Input records:

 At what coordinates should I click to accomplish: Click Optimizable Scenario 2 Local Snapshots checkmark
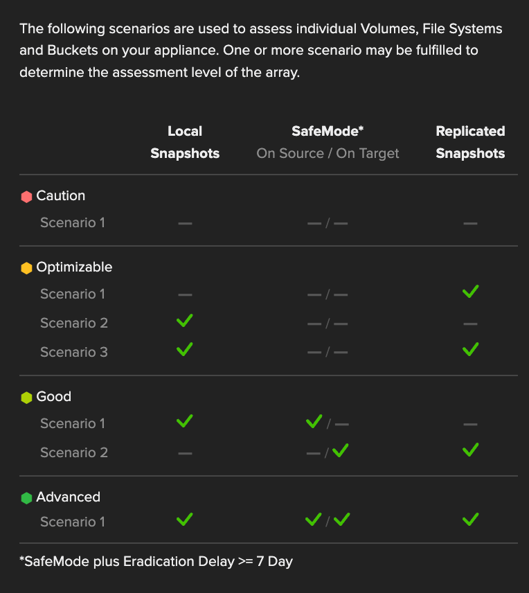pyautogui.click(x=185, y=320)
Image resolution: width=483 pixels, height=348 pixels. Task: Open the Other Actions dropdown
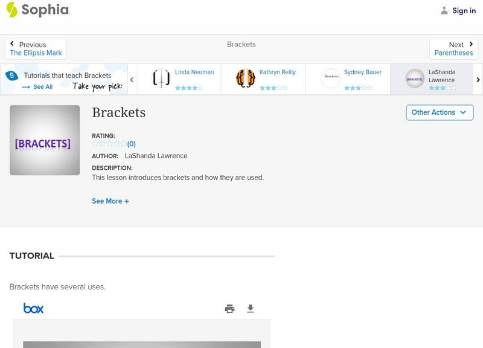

* * *

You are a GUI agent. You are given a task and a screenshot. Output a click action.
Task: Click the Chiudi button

The request: Copy verbatim the lines of the listing starting at the one that contains "At what coordinates" and ending at the one that contains "Image resolution: width=483", and leave out the pictures.

Correct result:
 At what coordinates should I click to accomplish: Click Optimizable Scenario 2 Local Snapshots checkmark
pyautogui.click(x=185, y=320)
Image resolution: width=483 pixels, height=348 pixels. Task: Open the Other Actions dropdown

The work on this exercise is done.